Here is the connection string I have tried:

ConnectTo=discover://admin:[email protected]:2113;GossipTimeout=1000;VerboseLogging=True;
GossipSeeds=XXX.XX.164.154:1112,XXX.XX.144.137:1112,XXX.XX.164.155:1112;VerboseLogging=True;GossipTimeout=1000;HeartBeatTimeout=500;

Any help would be appreciated.

Hi,

In the connection string you are using the wrong port (2113) whereas you should be using the 1113 port.

Hope it helps,

Vlad

I tried port 1113 for both Cluster DNS and Gossip Seed connection strings and neither could successfully connect.

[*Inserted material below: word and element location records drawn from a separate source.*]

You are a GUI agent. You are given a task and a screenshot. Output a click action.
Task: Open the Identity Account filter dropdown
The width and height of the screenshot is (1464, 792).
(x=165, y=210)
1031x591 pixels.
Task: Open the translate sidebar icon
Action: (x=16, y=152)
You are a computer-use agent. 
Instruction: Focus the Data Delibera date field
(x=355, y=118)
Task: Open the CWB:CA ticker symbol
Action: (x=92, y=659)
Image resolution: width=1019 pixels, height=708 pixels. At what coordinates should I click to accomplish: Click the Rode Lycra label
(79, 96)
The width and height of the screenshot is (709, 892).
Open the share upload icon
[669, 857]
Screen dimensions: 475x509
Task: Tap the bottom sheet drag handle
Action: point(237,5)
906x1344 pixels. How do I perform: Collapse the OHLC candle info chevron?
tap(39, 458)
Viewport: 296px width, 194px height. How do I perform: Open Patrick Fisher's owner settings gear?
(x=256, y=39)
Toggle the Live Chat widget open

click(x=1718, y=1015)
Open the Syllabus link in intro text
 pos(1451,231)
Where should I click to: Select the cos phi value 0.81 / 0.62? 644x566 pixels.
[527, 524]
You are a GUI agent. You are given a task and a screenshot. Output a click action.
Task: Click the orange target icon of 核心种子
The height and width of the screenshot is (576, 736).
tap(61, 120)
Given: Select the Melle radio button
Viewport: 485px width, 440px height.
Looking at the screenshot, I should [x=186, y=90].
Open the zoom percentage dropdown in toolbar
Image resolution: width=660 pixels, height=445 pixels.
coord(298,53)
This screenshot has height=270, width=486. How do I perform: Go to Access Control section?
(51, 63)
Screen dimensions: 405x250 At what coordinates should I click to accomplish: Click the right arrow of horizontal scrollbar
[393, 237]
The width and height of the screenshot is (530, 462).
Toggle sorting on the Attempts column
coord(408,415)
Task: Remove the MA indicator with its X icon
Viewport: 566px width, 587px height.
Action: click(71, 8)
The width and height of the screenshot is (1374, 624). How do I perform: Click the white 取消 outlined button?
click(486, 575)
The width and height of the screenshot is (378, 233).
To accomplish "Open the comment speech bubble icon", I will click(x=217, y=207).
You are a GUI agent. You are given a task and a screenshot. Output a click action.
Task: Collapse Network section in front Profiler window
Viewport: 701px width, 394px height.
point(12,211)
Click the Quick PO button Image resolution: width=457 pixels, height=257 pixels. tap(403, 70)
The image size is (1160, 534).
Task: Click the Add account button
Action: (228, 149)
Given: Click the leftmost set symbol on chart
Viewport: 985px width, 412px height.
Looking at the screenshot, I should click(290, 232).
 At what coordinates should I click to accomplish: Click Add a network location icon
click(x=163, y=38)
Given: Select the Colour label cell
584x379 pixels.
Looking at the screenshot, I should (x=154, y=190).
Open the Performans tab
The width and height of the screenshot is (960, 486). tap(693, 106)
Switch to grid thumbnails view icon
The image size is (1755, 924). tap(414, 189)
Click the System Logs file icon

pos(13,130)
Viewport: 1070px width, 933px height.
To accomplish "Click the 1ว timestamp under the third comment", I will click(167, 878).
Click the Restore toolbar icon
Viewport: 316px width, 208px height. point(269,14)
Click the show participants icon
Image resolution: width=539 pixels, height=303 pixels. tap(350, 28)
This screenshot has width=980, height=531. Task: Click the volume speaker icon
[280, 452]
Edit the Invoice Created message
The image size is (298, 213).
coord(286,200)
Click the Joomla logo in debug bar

I am able to connect to the cluster using port 2113 from a non-containerised client.

I resolved the issue by specifying the node IP addresses as part of the no_proxy environment variable inside the container.

Despite the client being able to connect to the master node on a single node connection string without any proxy configuration this wasn’t the case for the cluster connection string.